begin Dataset content

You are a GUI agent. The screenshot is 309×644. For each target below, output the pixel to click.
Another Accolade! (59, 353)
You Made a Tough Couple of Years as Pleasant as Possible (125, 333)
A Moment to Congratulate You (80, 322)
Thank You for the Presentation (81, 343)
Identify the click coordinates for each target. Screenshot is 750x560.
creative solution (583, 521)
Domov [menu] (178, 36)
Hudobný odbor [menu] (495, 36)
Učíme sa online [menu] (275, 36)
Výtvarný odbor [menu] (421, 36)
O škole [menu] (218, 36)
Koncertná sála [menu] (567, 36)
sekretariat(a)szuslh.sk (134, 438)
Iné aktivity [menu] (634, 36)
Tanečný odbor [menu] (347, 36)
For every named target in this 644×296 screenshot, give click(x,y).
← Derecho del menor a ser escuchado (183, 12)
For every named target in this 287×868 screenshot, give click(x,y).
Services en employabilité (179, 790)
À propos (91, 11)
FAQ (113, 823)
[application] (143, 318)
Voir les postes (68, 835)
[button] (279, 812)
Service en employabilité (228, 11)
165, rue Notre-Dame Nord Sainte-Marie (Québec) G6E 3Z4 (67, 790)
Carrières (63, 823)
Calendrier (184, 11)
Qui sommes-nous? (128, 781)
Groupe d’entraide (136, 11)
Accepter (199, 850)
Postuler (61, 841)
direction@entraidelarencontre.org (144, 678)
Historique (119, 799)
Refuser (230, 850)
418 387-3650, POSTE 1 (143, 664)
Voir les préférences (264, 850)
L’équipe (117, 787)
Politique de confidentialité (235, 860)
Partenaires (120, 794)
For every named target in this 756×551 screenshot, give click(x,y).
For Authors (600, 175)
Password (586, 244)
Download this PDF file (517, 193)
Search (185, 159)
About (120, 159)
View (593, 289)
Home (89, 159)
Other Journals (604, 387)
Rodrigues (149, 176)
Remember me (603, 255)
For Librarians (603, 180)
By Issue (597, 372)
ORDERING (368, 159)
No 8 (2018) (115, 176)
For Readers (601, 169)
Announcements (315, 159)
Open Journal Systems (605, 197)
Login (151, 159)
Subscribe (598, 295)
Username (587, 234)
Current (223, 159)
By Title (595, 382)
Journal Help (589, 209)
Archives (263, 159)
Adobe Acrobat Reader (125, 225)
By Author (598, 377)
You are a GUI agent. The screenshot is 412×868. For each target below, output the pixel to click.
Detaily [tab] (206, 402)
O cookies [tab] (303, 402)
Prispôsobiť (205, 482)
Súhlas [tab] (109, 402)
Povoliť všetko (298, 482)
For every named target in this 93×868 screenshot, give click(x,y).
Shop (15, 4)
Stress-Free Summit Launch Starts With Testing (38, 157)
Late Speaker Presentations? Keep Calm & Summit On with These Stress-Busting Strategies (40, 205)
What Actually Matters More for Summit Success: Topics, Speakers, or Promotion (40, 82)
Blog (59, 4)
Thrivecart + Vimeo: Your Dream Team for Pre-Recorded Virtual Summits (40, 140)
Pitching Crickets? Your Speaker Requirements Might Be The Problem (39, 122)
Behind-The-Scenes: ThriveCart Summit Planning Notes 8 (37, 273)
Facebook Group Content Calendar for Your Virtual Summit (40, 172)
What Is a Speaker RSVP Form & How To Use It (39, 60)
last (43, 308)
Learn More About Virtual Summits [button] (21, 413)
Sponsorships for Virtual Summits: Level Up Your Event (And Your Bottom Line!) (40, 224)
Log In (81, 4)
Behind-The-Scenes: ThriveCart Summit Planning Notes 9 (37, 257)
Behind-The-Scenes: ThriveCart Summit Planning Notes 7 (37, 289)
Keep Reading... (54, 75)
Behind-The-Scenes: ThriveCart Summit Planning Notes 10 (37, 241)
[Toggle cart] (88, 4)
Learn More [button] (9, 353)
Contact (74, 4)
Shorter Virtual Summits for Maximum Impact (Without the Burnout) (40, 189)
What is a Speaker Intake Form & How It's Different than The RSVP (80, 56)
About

end Dataset content

Exercise goal ▸ Quote the data from its first line through the line containing "creative solution (583, 521)", with both of those lines included and every line reproduced without alteration.

Problem solution ▸
You are a GUI agent. The screenshot is 309×644. For each target below, output the pixel to click.
Another Accolade! (59, 353)
You Made a Tough Couple of Years as Pleasant as Possible (125, 333)
A Moment to Congratulate You (80, 322)
Thank You for the Presentation (81, 343)
Identify the click coordinates for each target. Screenshot is 750x560.
creative solution (583, 521)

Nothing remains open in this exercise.